BIS (Bulletin interne des services),
JIM (Journal Interne de Massy),
CLIP. (Cahier de liaison et d’information du personnel),
LE FLIP. ( Feuille de liaison interne du personnel).

3/ Les titres qui identifient le public destinataire

Les agents forment une communauté, un collectif. C’est à eux que s’adresse la publication interne. Cette typologie de titres cherche à identifier le destinataire et à illustrer sa spécificité. On est dans l’univers de l’entre nous.
 
Entre Nous,
Com’Vous,
Nous,
100% Nous,
Pour Nous,
C Nous,  
En Commun,
Au fil des Services,
Côté cour Côté jardin,
Equipage,
Message Personnel,
Secrets d’agents,
Acteurs,
Tout Public,.

4/ Les titres patronymiques

Un titre patronymique porte le nom de la collectivité émettrice.
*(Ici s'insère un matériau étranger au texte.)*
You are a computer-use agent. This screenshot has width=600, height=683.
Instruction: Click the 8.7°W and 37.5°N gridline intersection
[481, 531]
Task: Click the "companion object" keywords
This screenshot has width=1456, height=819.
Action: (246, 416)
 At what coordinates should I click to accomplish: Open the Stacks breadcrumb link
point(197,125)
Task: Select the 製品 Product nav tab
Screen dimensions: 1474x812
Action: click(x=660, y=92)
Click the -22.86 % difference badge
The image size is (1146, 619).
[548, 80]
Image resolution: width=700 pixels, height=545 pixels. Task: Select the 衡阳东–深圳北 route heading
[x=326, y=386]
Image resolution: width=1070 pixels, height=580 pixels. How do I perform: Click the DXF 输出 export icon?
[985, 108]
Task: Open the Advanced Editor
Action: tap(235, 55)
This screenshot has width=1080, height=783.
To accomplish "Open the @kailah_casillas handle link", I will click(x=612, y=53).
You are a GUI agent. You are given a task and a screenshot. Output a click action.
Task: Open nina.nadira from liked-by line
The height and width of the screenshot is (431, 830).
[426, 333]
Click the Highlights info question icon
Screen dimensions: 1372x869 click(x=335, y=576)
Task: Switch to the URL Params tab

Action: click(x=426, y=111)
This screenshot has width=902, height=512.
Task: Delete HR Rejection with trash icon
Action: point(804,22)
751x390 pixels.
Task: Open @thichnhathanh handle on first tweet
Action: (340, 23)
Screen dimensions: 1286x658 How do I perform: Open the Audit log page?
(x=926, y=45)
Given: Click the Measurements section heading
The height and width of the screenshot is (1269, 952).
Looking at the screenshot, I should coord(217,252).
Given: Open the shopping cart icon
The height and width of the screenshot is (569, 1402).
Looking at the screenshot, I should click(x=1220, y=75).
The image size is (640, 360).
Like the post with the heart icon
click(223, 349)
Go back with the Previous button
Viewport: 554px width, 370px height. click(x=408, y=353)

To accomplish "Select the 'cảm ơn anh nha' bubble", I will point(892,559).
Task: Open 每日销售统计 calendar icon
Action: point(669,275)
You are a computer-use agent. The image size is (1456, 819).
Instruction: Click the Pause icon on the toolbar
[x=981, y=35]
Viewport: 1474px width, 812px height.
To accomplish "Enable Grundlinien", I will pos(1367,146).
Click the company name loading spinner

Le journal interne est celui d’une communauté d’agents au sein d'une collectivité. Le sentiment d’appartenance s’exprime d’abord dans le nom de la collectivité. De nombreux supports l’intègrent, de manière plus ou moins originale. Pour certains, cela peu aussi être un élément identitaire fort, notamment par l’utilisation de langues régionales. 
 
Moselle et Nous,
Jourpost Aquitaine,
Lorient Agglomération Express,
St Julien Info,
L’Auvergne en Coulisses,
A Trappes l’Info,
Coulaine la lettre interne,
Cergy C Vous,
Dix comme une en Lussacois,
Echos 76,
La COVE votre édition,
Guyancourt Services,
Equi Valence,
Mission Capitale,
Sicovalliens,
Loiret’bdo Combs’Echo,
Bienvenue à l’agglo Seine-Eure,
Le Canard de l’Ourcq,
 
Le Trouz Ti Ker,
Ti Morbihan,
S’Mairie Blattel,…

5/ Dans une relation d’échange.

C’est bien la mission de la communication interne : créer du lien, favoriser les échanges entre les agents. De nombreux titres en appellent à ce positionnement. Cette typologie de titre est davantage portée par des publications relativement élaborées, proche de magazines. Plus difficiles à installer, ces titres peuvent devenir de vraies marques déclinées par la communication interne.
 
Entre Nous,
Tandem,

Synergie.com,
Dialogue,
Le Trait D’Union,
Partageons,
Diapason,
Résonance,
Réseau,
Ensemble,
En Commun,
Point commun,
Equipage,
Le Lien,
Inter’Com,

6 / Une certaine proximité avec son lecteur

Certains titres de publications internes souhaitent exprimer la ligne rédactionnelle du support. La publication interne s’illustre dans son soucis de porter un regard différents sur la vie de la collectivité, marquant une certaine proximité avec les agents.  
 
Bienvenue,
Clin d’œil,
Autrement dit,
Vue d’Ensemble,
Diagonale,
Trait d’Plume,
La Parenthèse,
Quoi de neuf,
En Coulisses.
 
Observons qu’il existe peu de titre qui soient des néologismes c’est à dire des mots inventés, qu’ils soient construits par pure intuition, par métissage de racines, par amalgame de différents mots ou parties de mots ou simplement parce que la sonorité est séduisante.